アルゴンガスをイオン化する方法としては、成膜容器内に陰極に成膜材料、陽極に被成膜物を配した平行平板電極を配置し、直流電圧を印加して陰極側でグロー放電を生じさせ、放電領域内でアルゴンガスをイオン化させる方法が基本です。

このとき、イオン化したアルゴンは高エネルギー、高速状態で陰極側へ衝突します。その際に陰、極側へ設置された成膜材料に衝突するため、そこから放出された材料原子が陽極側に取り付けられた被成膜物に到達して物理的に堆積していきます。

この方法は2極スパッタリングと呼ばれ、現在ではアルゴンのイオン化率を高める為に磁力線効果を併用 (陰電極にマグネットを設置) したマグネトロンスパッタリングが主流です。

3. イオンプレーティング

イオンプレーティングは、真空中で加熱して蒸発させた金属や化合物のガスをイオン化し、被成膜物に叩きつけて膜を堆積する方法です。
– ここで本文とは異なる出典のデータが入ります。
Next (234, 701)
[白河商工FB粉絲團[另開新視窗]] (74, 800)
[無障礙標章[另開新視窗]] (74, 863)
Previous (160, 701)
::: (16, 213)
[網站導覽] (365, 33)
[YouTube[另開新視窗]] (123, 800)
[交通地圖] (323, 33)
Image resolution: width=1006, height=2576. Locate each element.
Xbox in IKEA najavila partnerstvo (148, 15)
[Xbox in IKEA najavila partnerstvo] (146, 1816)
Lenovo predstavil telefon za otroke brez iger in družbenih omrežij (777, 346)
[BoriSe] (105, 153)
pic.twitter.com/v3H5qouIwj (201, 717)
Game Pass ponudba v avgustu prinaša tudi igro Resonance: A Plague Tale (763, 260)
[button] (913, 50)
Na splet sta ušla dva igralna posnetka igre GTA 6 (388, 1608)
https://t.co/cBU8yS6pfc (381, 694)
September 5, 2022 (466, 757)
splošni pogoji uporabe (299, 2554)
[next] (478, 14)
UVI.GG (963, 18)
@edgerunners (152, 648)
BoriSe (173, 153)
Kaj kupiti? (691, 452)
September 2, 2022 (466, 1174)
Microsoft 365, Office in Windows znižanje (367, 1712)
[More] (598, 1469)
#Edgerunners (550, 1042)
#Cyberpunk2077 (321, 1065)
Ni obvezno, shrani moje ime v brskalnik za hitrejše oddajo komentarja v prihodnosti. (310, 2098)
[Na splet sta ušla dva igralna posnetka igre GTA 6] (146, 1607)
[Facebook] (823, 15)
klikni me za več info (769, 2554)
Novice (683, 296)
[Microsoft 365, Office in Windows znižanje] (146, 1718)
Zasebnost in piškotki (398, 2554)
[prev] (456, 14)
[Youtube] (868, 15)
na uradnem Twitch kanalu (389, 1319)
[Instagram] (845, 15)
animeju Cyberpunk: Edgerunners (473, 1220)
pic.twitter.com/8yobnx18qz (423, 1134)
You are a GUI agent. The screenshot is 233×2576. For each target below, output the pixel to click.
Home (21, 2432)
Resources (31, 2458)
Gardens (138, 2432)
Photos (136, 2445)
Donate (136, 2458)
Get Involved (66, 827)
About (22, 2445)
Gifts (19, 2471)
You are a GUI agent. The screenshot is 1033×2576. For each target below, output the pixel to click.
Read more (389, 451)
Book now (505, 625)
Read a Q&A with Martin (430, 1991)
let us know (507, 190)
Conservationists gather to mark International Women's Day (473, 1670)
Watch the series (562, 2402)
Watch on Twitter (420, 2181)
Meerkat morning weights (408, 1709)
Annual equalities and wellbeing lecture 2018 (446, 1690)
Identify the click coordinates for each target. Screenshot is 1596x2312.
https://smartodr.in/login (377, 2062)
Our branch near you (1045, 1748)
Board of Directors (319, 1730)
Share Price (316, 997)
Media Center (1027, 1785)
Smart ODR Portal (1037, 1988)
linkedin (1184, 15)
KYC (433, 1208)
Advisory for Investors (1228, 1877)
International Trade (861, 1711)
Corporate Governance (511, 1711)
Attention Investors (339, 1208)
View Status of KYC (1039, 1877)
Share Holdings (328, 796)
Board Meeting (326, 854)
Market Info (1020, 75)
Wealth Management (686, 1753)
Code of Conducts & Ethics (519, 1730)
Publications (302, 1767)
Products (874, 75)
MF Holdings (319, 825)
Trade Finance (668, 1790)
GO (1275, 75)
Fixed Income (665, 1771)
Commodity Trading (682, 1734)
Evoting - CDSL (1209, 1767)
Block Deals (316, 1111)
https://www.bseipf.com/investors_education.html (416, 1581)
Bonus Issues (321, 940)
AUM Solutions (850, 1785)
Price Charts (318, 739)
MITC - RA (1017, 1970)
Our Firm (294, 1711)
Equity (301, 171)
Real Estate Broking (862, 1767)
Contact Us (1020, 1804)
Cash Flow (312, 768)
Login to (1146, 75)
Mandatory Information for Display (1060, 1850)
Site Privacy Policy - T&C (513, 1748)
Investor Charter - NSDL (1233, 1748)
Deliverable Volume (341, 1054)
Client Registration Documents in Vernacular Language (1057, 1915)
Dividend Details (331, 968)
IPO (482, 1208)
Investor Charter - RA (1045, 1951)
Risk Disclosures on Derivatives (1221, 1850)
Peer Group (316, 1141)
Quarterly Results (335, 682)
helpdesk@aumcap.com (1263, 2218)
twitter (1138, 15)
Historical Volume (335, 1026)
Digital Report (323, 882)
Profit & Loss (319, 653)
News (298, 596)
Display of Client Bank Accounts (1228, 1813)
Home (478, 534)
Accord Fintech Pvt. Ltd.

つまり、真空蒸着にプラズマを加えた処理法と言えます。

具体的には、高真空領域に達した成膜容器内において、直流電圧や高周波電圧、電子ビーム等でターゲットを蒸発させます。これと同時に成膜容器内に反応ガス (窒素、炭化水素等) を導入し、これと蒸発した成膜物質を反応させます。

被成膜物には陰電圧が印加されているため、成膜材料は加速されて高エネルギー状態で被成膜物に衝突し、被成膜物表面に堆積して膜形成が可能です。この方法は、窒化物や炭窒化物を密着性良く成膜可能で、刃物工具や耐久性を要する加飾などに用いられます。